The prophet Isaiah, John the Baptist, and Jesus would be losing their ever-loving minds if they could see what we do and what we don’t do with water. John wasn’t baptizing Jesus “in the name of the Father…and YOU…and the Holy Spirit”. I mean, how awkward would that be. Before the Church added the Trinitarian formula and called it baptism, what John was offering was a mikvah bath of repentance, repentance meaning turning around toward God and God’s way of wholeness. A mikvah is a ritual cleansing to get right with God, in which one is immersed in living or moving water, from a spring or a river, water that does not stay in one place but is always on the move. In the gospel of John, Jesus offers living water, what he called the Holy Spirit, to a Samaritan woman.



Water reminds us that the way of life, life that grows and sustains growth, is the way of movement and change. Every day this planet changes because of water. When a hurricane researcher was asked what he expected to find after a storm, he replied, “A new beach”. Rivers change their course from ever so slightly to mightily.
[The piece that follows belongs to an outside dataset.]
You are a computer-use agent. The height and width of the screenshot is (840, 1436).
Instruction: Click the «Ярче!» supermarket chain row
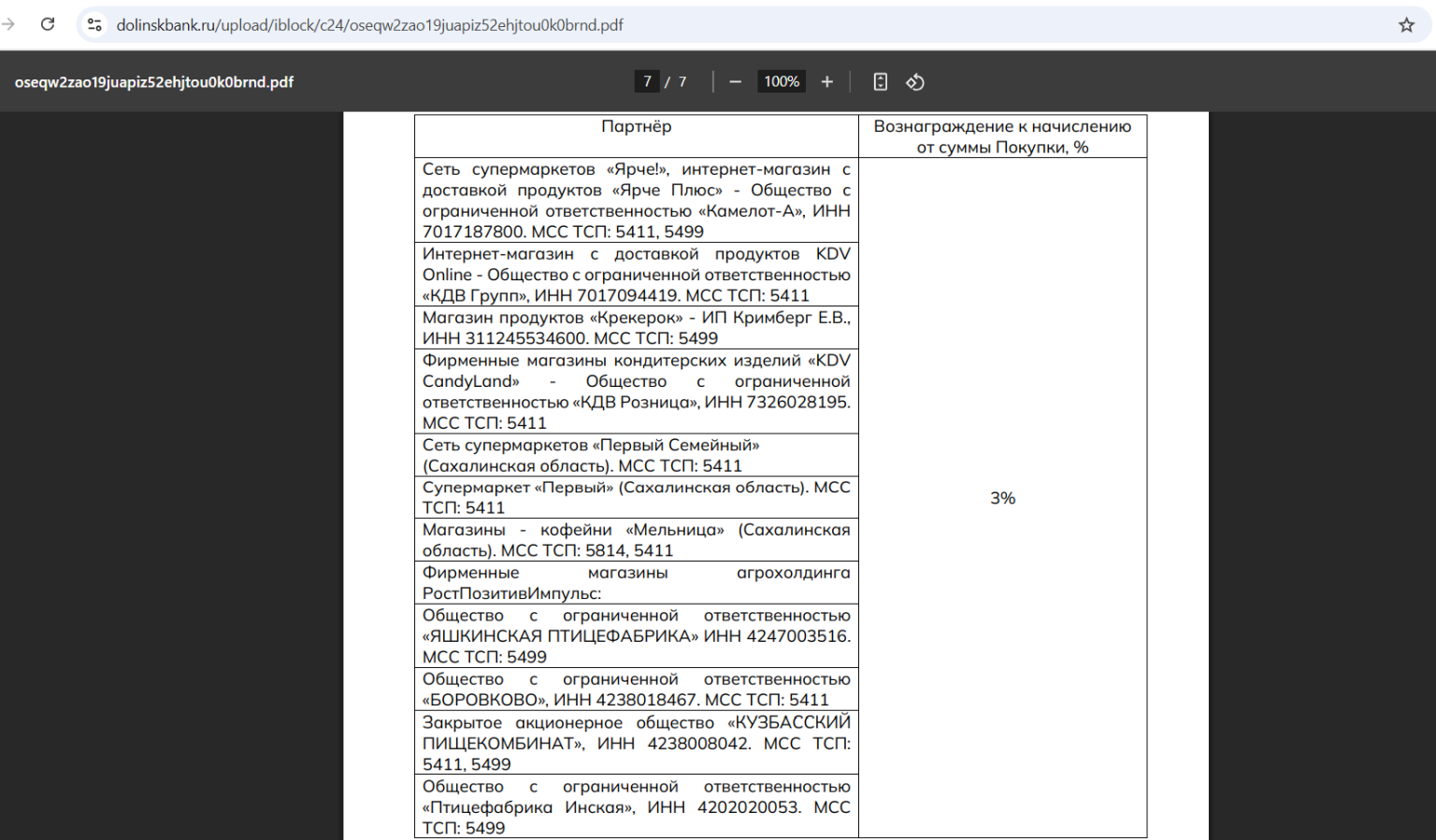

I used to think it was the earth that is the most patient of all creation, but mere drops of water can wear away at rock for millennia. The Colorado River has been carving the Grand Canyon for the past 5 to 6 million years. It’s happening now as we pray for the people of Los Angeles and Gaza, Ukraine and Sudan, the Democratic Republic of the Congo, migrants at the Mexican border.
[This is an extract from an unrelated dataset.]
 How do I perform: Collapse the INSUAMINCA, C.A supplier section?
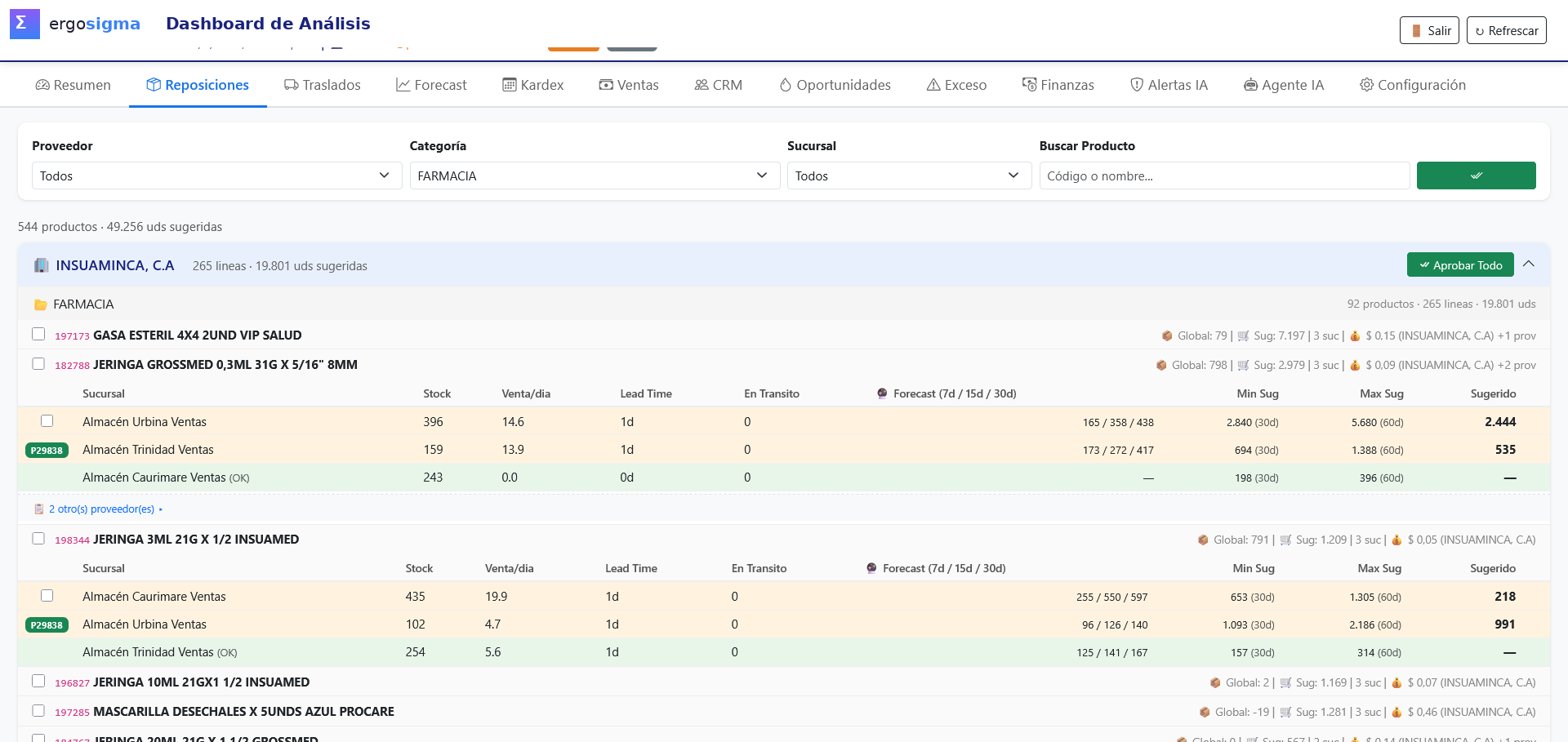pos(1529,264)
It’s no wonder we use water for some of our most sacred rituals. We are all birthed into this world from the waters of the womb. Water can both give and take life and thus commands our respect and a right relationship with it. Water is the great equalizer, a reminder that we are more alike than we are different. We all need water to live, just as we all need food, clean air, shelter, care when we are sick or injured, community, belonging, and acceptance. How then can we rationalize withholding any of these from each other because we claim we have more rights, more power than others, because we “own” something?



The baptism that John offered was given in the Jordan River, at the border, away from political and religious power, free to anyone who desired it. Repentance can also mean changing one’s mind, changing one’s heart, changing one’s life. Imagine if baptism wasn’t a one and done but something we did continually throughout our lives?



When we’re ready to commit to a path that looks like the path of Jesus.

When we’re ready to let go of a hurtful past to embrace a life of grace and forgiveness.

When we’re able to change our thinking about people we thought were not like us.

When we transition to our authentic selves.

When we no longer can live hiding who we are because we know the unconditional, unmerited, unlimited love of God.

When we find a community that loves us that way and we want to live that way too.

When we realize that everything and everyone is holy and worthy of love.



Author Norman Maclean wrote, “Eventually all things merge into one, and a river runs through it. The river was cut by the world's great flood and runs over rocks from the basement of time. On some of the rocks are timeless raindrops. Under the rocks are the words, and some of the words are theirs. I am haunted by waters.” Think about it: everything and everyone in this world has been touched by water at some point in their existence.



What a world it would be if we could say the same thing about love. That’s what baptism means to me—that one day, everything and everyone in this world has been touched by love at some point in their existence, unconditional, unmerited, unlimited. If baptism represents any hope of heaven, let it be this kin-dom on earth. Amen.



Benediction – enfleshed.com


Not all paths are faithful.
Not all paths are paved by love and justice.
Not all paths will satisfy.
But the Holy One does not leave us without guidance.
God whispers to us,
individually and collectively -
calls us by name to come and risk the journey
of the way of righteousness.
Let us go together. God goes with us.